Uno dei fumettisti più originali usciti dalla nuova scena di New York è Jasper Krents, che nonostante la giovane età è già impegnato a tradurre in un cartooning crudo, nervoso e a volte anche ironico ogni genere di ossessione e paranoia. Jasper non vive a Brooklyn o in qualche altro sobborgo periferico come la gran parte dei fumettisti di questa nuova scena ma a Manhattan, e lo scorso marzo l’ho incontrato a Roma, dove era di passaggio per qualche giorno. È in quell’occasione che mi ha portato un po’ di copie di Smoke Signal #42, dove appare un suo contributo, e i suoi quattro albi autoprodotti, che negli States hanno già avuto una discreta distribuzione negli abituali circuiti grazie anche alla Mystery Box di Desert Island e alla solita Domino Books.
Il primo del lotto è Magnet Head #1, dell’aprile 2023, un lavoro ancora acerbo fatto di storie brevi e disegni, classico esordio di un fumettista che sta cercando la sua strada. Tuttavia il primo racconto, di sole 4 pagine, fa già capire le coordinate su cui intende muoversi Krents, raccontandoci le terribili conseguenze di una caduta dallo skateboard avvenuta l’anno precedente, che gli ha causato continui mal di testa. Il resto è costituito da disegni che sembrano voler buttar fuori ogni genere di demoni interiori e da piccole storie che raccontano delusioni sentimentali e una persistente sensazione di disagio. È chiaro che lo stato dell’autore ha pesantemente influenzato questo fumetto, che pur se acerbo rimane una grande testimonianza di autoespressione.
Passano un paio di mesi ed ecco che arriva Dan’s Secret, questa volta in bianco, nero e giallo, cosa che potrebbe già farvi intuire qual è il segreto a cui si riferisce il titolo. La penna dell’autore si muove velocemente sulla pagina per raccontarci una storia paradossale pervasa da un’ironia malata, con una sensibilità anni ’90 che oggi non è facilissimo trovare tra le nuove generazioni di cartoonist. E’ questa probabilmente l’opera più ironica realizzata finora da Krents, in cui l’autore cerca il divertimento più che la confessione autobiografica. O almeno lo spero…
Magnet Head #2 dell’ottobre 2023 riprende l’episodio del colpo alla testa già raccontato nel #1 per collocarlo all’interno di un più ampio racconto autobiografico. I continui mal di testa costringono Krents a tenersi lontano da situazioni affollate o addirittura dalla luce del sole. Chiuso a casa, si cura con gli antidepressivi e al tempo stesso si sfoga realizzando tavole claustrofobiche di pura angoscia metropolitana.
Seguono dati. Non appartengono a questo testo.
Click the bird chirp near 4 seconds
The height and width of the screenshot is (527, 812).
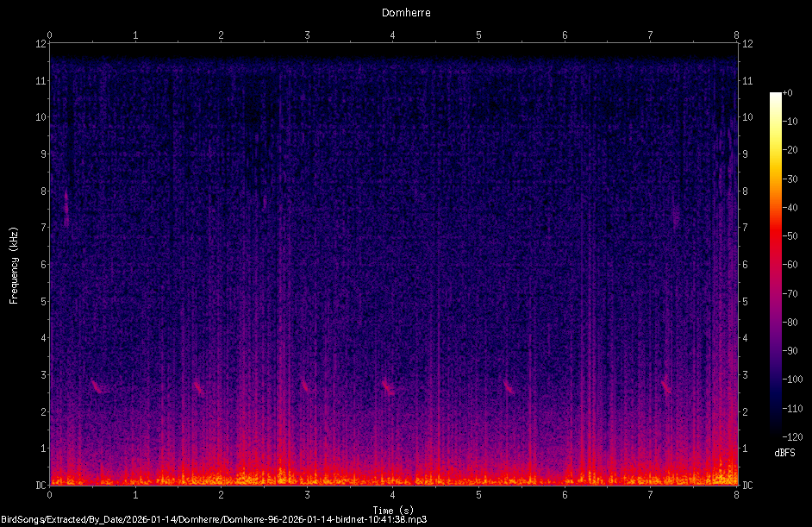point(388,386)
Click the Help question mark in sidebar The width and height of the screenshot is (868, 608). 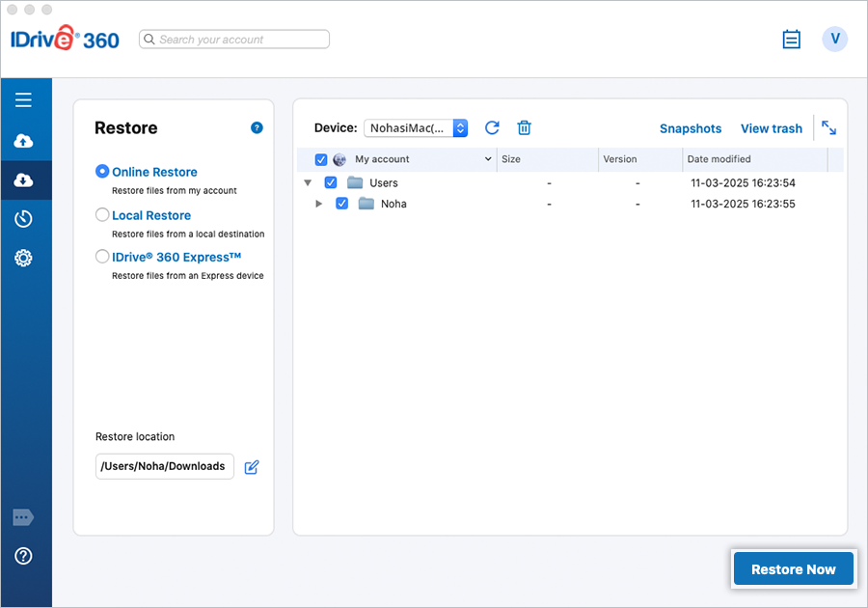pos(24,556)
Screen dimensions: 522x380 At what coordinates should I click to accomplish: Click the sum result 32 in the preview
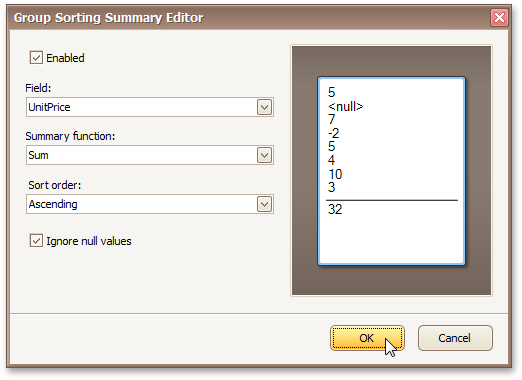tap(335, 209)
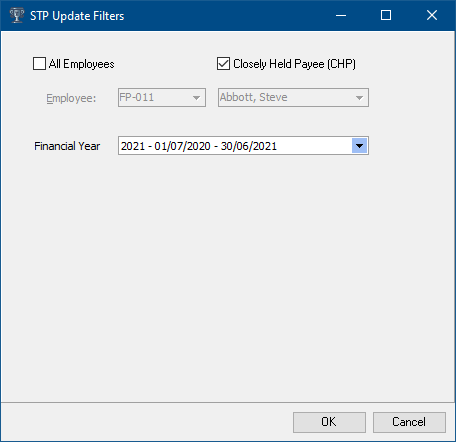Click inside the Abbott, Steve name box
Image resolution: width=456 pixels, height=442 pixels.
point(293,98)
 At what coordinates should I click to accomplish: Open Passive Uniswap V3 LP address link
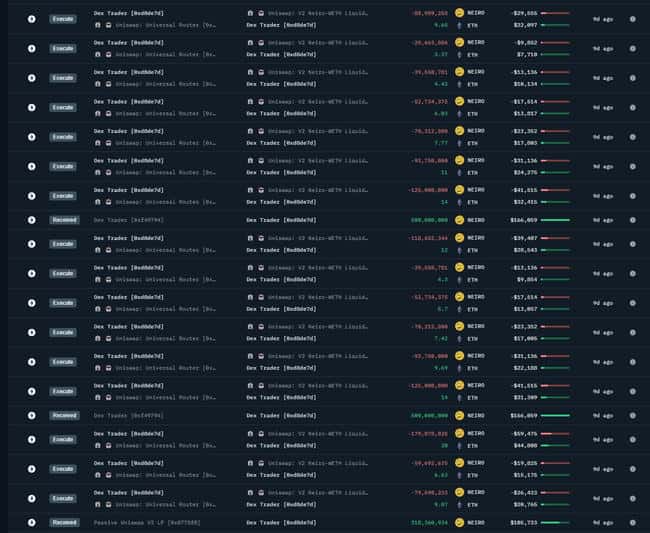coord(147,522)
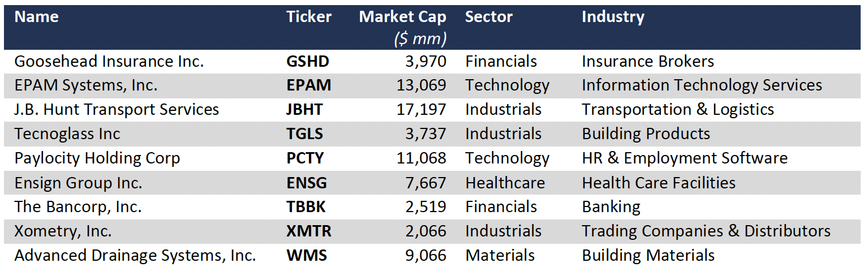Click the EPAM ticker symbol
This screenshot has height=267, width=868.
click(309, 85)
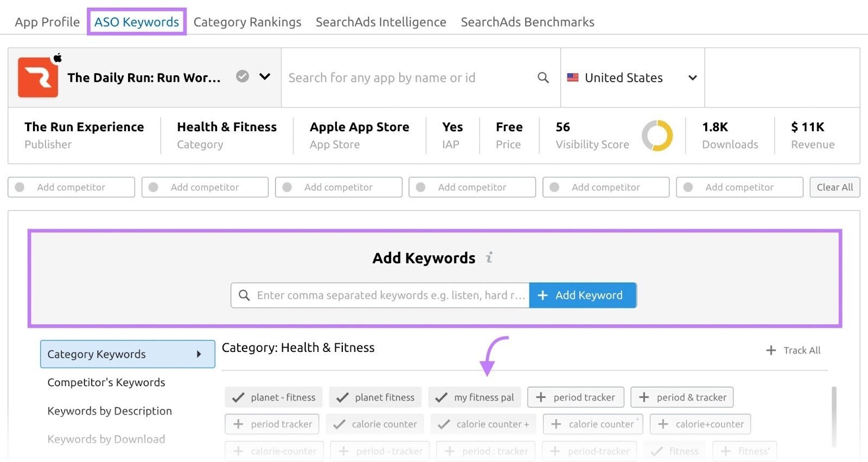
Task: Toggle the my fitness pal keyword
Action: (x=475, y=397)
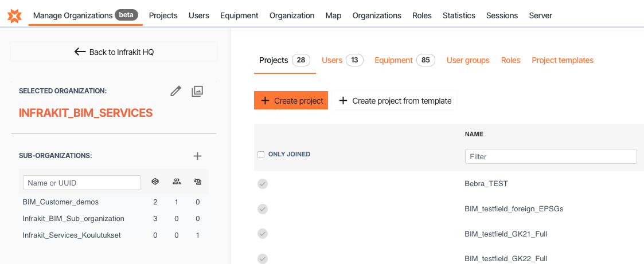Screen dimensions: 644x264
Task: Edit the selected organization with pencil icon
Action: coord(176,91)
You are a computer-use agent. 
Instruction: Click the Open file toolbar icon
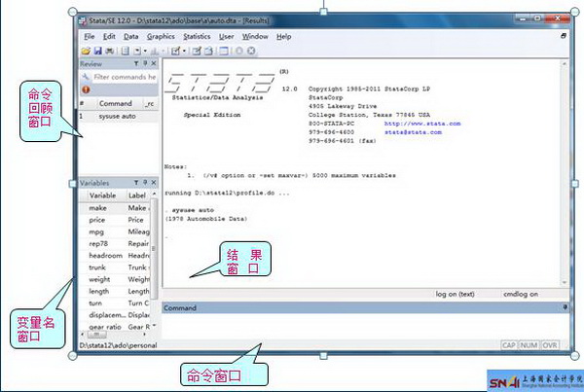(86, 50)
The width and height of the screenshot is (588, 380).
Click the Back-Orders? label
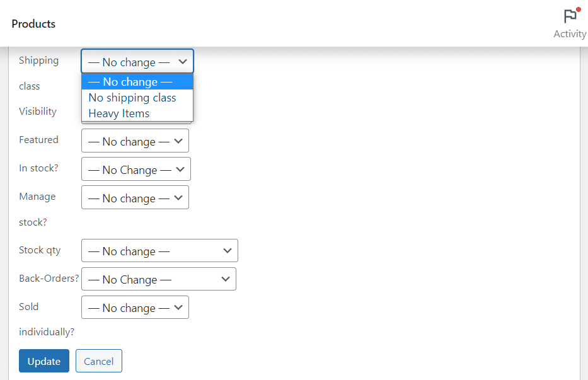[x=49, y=278]
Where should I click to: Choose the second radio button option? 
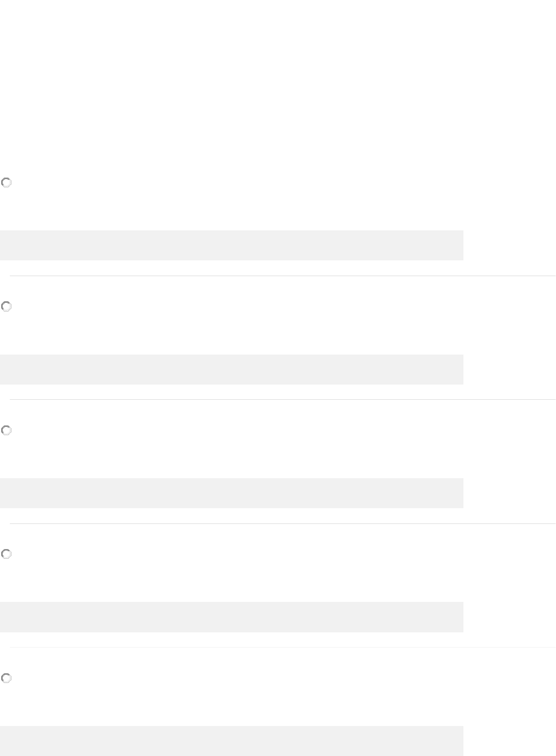pos(6,307)
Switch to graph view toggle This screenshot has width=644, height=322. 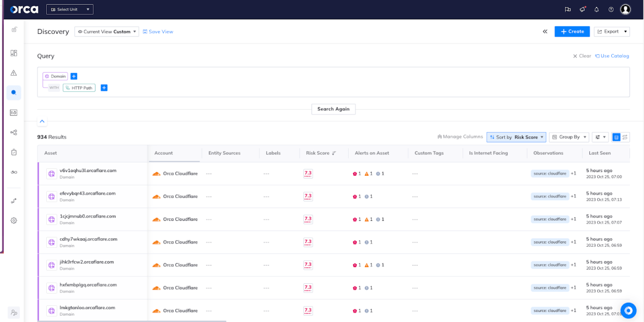pos(625,137)
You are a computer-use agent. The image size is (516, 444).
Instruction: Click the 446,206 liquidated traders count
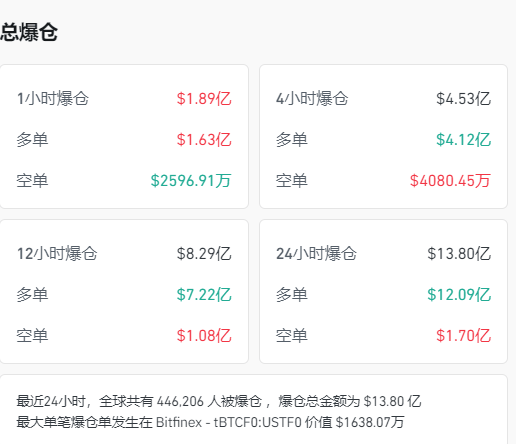180,401
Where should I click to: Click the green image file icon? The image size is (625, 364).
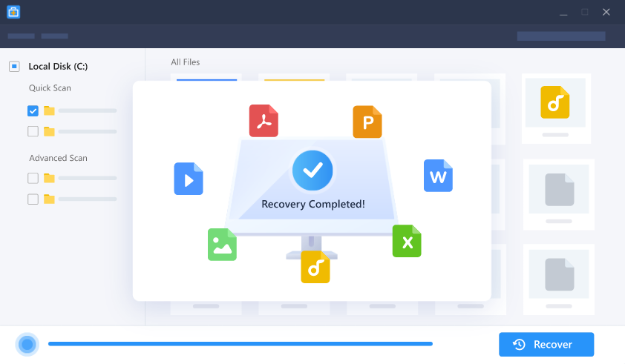pos(222,244)
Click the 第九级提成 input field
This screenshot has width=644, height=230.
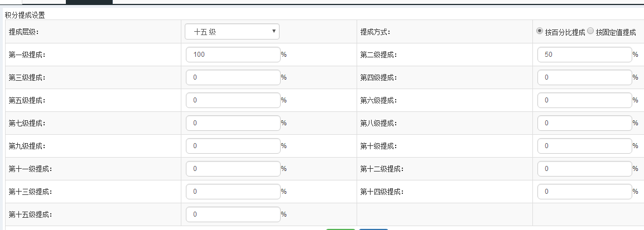[x=233, y=146]
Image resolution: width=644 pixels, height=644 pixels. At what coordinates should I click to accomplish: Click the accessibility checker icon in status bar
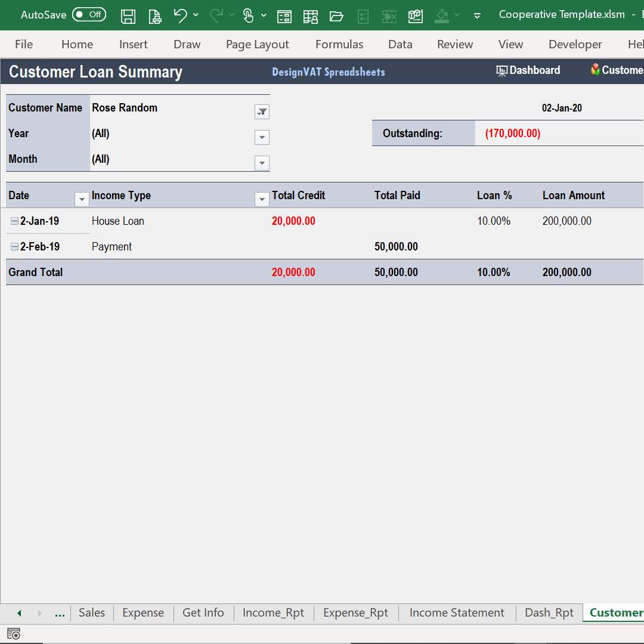13,633
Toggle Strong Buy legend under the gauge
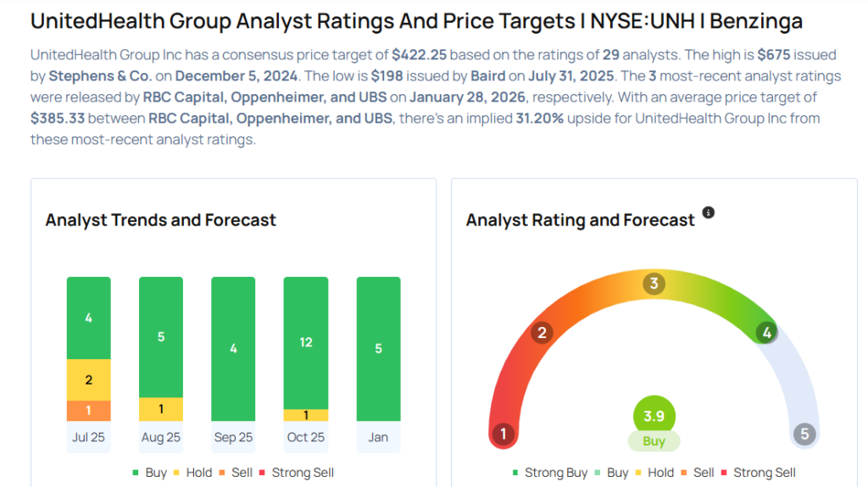This screenshot has height=487, width=868. [549, 473]
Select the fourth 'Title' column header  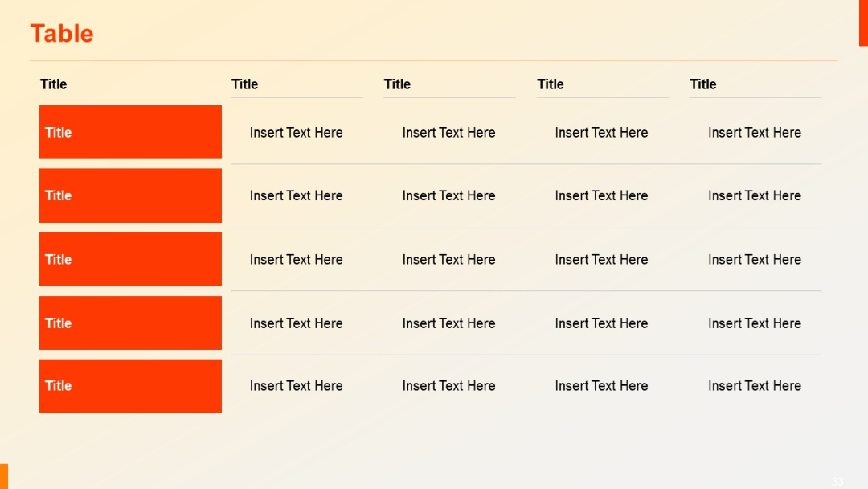pos(550,84)
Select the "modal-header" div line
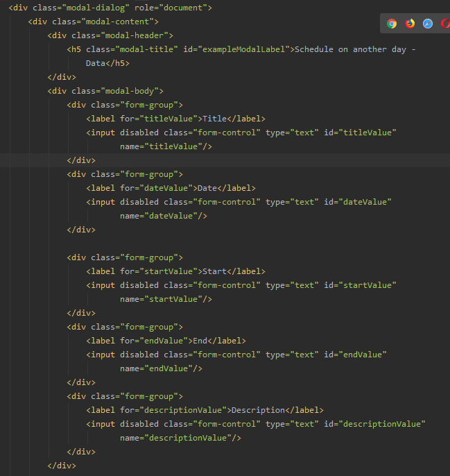 [x=110, y=35]
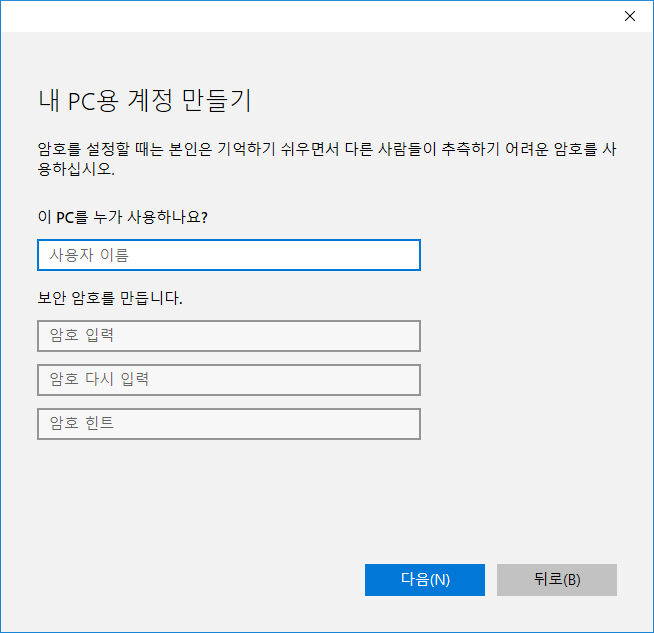Click blank area above the 다음(N) button
The height and width of the screenshot is (633, 654).
pyautogui.click(x=424, y=510)
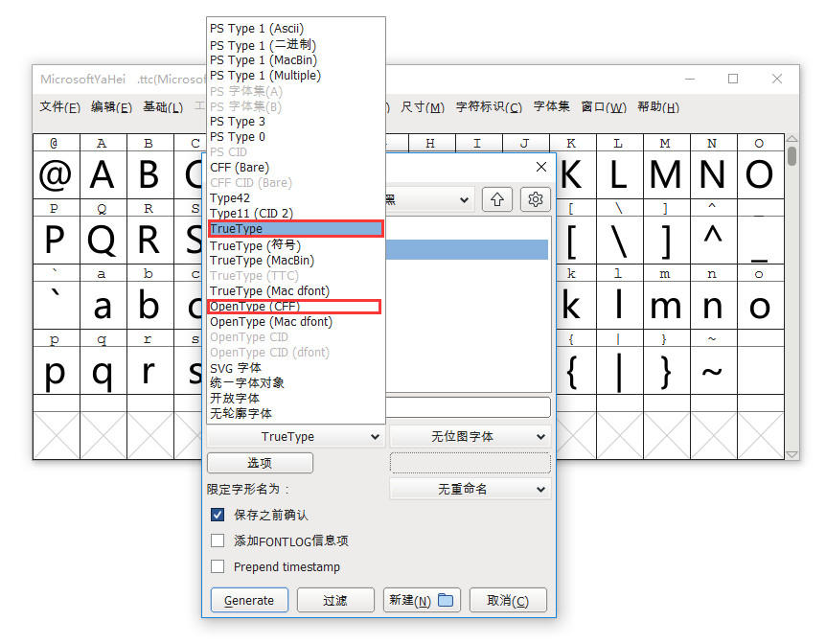Click the 选项 button
This screenshot has height=644, width=826.
point(259,463)
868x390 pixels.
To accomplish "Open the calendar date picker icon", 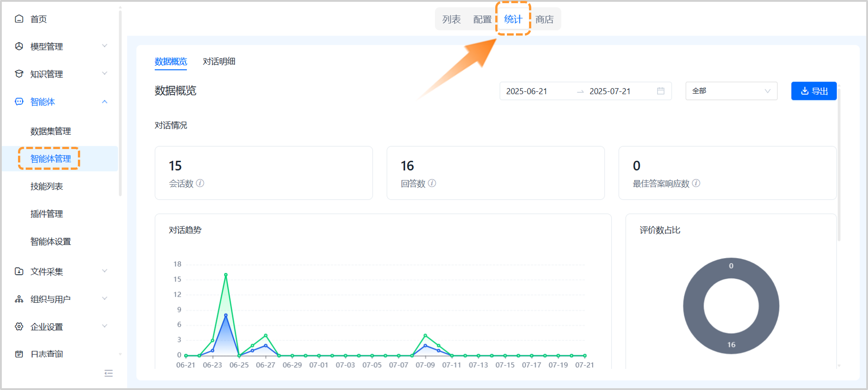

Con il passare delle pagine la condizione mentale dell’autore migliora e con essa cambia anche il suo stile: le splash page diventano colorate e ariose, conducendoci per mano verso un finale di speranza. Il processo creativo muta di pari passo con la condizione dell’autore, come se fossimo davanti a un romanzo di formazione umano e al tempo stesso artistico. Ricco di soluzioni diverse tanto da risultare stilisticamente schizofrenico, Magnet Head #2 è in realtà un grande esempio di arte come terapia.
È con Opal and Earl del febbraio 2024 che il cartooning di Krents diventa definitivamente maturo. L’espressionismo selvaggio delle prove precedenti lascia spazio a soluzioni più equilibrate e consapevoli, che dal punto di vista formale si traducono in una notevole riduzione delle splash page a favore di pagine costruite su vignette irregolari ma del tutto funzionali. Per quanto riguarda i contenuti, l’albo sviluppa quanto fatto in precedenza dall’autore, inserendosi in un processo di crescita già in grado di creare un corpus di opere perfettamente coerenti. La dimensione è sempre quella del paradosso e dell’ossessione, come già in Dan’s Secret, mentre la trama sembra prendere spunto dalla delusione amorosa brevemente raccontata in Magnet Head #1. Protagonisti sono due ex compagni delle elementari che si incontrano di nuovo 40 anni dopo. Lui, Earl, è ancora ossessionato da lei, Opal, tanto che l’unico quadro che ha in casa è una foto di classe e l’unico libro è l’annuario scolastico. La gioia dell’incontro iniziale diventa pian piano inquietudine quando si comincia a intuire lo stato psicotico di Earl. Il finale non lascia spazio a letture univoche o a facili giudizi morali, confermando la spontaneità e l’originalità del giovane autore newyorkese.